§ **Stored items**
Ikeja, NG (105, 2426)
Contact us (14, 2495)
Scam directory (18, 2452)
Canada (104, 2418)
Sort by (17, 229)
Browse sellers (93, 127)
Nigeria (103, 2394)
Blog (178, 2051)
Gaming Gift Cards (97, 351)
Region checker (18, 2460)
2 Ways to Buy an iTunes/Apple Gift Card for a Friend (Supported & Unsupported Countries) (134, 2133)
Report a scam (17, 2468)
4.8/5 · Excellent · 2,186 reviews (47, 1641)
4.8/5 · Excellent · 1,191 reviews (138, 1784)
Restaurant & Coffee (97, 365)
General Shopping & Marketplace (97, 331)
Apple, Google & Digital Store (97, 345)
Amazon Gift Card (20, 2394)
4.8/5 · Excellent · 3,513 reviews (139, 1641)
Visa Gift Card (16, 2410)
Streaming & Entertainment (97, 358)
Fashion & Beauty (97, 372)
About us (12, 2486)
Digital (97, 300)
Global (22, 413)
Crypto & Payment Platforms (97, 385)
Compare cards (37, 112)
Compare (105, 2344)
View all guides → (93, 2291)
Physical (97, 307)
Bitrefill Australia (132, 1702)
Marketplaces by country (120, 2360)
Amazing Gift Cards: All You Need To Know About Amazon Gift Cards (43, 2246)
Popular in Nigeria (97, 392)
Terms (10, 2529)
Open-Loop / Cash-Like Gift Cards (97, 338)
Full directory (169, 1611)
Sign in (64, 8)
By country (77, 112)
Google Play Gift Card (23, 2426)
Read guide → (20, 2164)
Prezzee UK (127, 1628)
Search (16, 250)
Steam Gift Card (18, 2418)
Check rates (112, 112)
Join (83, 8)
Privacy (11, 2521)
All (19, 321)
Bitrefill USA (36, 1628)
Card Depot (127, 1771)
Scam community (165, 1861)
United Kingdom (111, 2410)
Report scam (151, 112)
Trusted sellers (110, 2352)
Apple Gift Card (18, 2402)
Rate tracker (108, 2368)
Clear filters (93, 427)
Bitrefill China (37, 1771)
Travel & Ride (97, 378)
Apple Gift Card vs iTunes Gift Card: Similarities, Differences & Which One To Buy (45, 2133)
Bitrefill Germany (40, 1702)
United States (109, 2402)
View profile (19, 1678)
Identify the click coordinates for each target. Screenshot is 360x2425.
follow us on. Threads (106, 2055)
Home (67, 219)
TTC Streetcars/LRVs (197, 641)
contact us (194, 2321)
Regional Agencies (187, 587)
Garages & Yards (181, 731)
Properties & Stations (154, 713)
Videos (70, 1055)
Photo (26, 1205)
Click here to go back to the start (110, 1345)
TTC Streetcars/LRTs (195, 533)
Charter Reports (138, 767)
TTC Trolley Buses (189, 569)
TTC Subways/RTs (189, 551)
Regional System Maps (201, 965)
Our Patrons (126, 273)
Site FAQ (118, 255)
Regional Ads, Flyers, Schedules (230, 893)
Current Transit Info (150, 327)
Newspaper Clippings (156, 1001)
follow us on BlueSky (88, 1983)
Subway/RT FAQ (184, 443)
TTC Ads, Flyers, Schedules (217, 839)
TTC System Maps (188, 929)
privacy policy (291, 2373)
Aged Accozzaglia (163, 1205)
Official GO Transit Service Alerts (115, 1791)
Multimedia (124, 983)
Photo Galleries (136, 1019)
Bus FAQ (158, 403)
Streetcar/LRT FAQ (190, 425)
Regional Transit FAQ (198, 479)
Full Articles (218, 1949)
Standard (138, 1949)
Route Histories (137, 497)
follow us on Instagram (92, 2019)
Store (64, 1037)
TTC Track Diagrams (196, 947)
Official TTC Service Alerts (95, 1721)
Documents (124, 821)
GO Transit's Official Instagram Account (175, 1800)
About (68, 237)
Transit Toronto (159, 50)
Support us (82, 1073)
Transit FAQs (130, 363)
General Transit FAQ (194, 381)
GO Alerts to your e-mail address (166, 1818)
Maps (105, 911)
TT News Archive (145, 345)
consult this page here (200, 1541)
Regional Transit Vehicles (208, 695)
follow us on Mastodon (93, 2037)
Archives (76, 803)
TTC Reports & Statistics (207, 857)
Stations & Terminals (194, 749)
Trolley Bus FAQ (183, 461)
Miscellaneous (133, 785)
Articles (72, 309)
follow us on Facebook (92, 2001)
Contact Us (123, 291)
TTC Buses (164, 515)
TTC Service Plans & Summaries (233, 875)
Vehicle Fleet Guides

§ **EXERCISE PROMPT**
Please write out the entries exactly, keeping every line intact.

§ **RESULT OF THIS EXERCISE**
Ikeja, NG (105, 2426)
Contact us (14, 2495)
Scam directory (18, 2452)
Canada (104, 2418)
Sort by (17, 229)
Browse sellers (93, 127)
Nigeria (103, 2394)
Blog (178, 2051)
Gaming Gift Cards (97, 351)
Region checker (18, 2460)
2 Ways to Buy an iTunes/Apple Gift Card for a Friend (Supported & Unsupported Countries) (134, 2133)
Report a scam (17, 2468)
4.8/5 · Excellent · 2,186 reviews (47, 1641)
4.8/5 · Excellent · 1,191 reviews (138, 1784)
Restaurant & Coffee (97, 365)
General Shopping & Marketplace (97, 331)
Apple, Google & Digital Store (97, 345)
Amazon Gift Card (20, 2394)
4.8/5 · Excellent · 3,513 reviews (139, 1641)
Visa Gift Card (16, 2410)
Streaming & Entertainment (97, 358)
Fashion & Beauty (97, 372)
About us (12, 2486)
Digital (97, 300)
Global (22, 413)
Crypto & Payment Platforms (97, 385)
Compare cards (37, 112)
Compare (105, 2344)
View all guides → (93, 2291)
Physical (97, 307)
Bitrefill Australia (132, 1702)
Marketplaces by country (120, 2360)
Amazing Gift Cards: All You Need To Know About Amazon Gift Cards (43, 2246)
Popular in Nigeria (97, 392)
Terms (10, 2529)
Open-Loop / Cash-Like Gift Cards (97, 338)
Full directory (169, 1611)
Sign in (64, 8)
By country (77, 112)
Google Play Gift Card (23, 2426)
Read guide → (20, 2164)
Prezzee UK (127, 1628)
Search (16, 250)
Steam Gift Card (18, 2418)
Check rates (112, 112)
Join (83, 8)
Privacy (11, 2521)
All (19, 321)
Bitrefill USA (36, 1628)
Card Depot (127, 1771)
Scam community (165, 1861)
United Kingdom (111, 2410)
Report scam (151, 112)
Trusted sellers (110, 2352)
Apple Gift Card (18, 2402)
Rate tracker (108, 2368)
Clear filters (93, 427)
Bitrefill China (37, 1771)
Travel & Ride (97, 378)
Apple Gift Card vs iTunes Gift Card: Similarities, Differences & Which One To Buy (45, 2133)
Bitrefill Germany (40, 1702)
United States (109, 2402)
View profile (19, 1678)
Identify the click coordinates for each target. Screenshot is 360x2425.
follow us on. Threads (106, 2055)
Home (67, 219)
TTC Streetcars/LRVs (197, 641)
contact us (194, 2321)
Regional Agencies (187, 587)
Garages & Yards (181, 731)
Properties & Stations (154, 713)
Videos (70, 1055)
Photo (26, 1205)
Click here to go back to the start (110, 1345)
TTC Streetcars/LRTs (195, 533)
Charter Reports (138, 767)
TTC Trolley Buses (189, 569)
TTC Subways/RTs (189, 551)
Regional System Maps (201, 965)
Our Patrons (126, 273)
Site FAQ (118, 255)
Regional Ads, Flyers, Schedules (230, 893)
Current Transit Info (150, 327)
Newspaper Clippings (156, 1001)
follow us on BlueSky (88, 1983)
Subway/RT FAQ (184, 443)
TTC Ads, Flyers, Schedules (217, 839)
TTC System Maps (188, 929)
privacy policy (291, 2373)
Aged Accozzaglia (163, 1205)
Official GO Transit Service Alerts (115, 1791)
Multimedia (124, 983)
Photo Galleries (136, 1019)
Bus FAQ (158, 403)
Streetcar/LRT FAQ (190, 425)
Regional Transit FAQ (198, 479)
Full Articles (218, 1949)
Standard (138, 1949)
Route Histories (137, 497)
follow us on Instagram (92, 2019)
Store (64, 1037)
TTC Track Diagrams (196, 947)
Official TTC Service Alerts (95, 1721)
Documents (124, 821)
GO Transit's Official Instagram Account (175, 1800)
About (68, 237)
Transit Toronto (159, 50)
Support us (82, 1073)
Transit FAQs (130, 363)
General Transit FAQ (194, 381)
GO Alerts to your e-mail address (166, 1818)
Maps (105, 911)
TT News Archive (145, 345)
consult this page here (200, 1541)
Regional Transit Vehicles (208, 695)
follow us on Mastodon (93, 2037)
Archives (76, 803)
TTC Reports & Statistics (207, 857)
Stations & Terminals (194, 749)
Trolley Bus FAQ (183, 461)
Miscellaneous (133, 785)
Articles (72, 309)
follow us on Facebook (92, 2001)
Contact Us (123, 291)
TTC Buses (164, 515)
TTC Service Plans & Summaries (233, 875)
Vehicle Fleet Guides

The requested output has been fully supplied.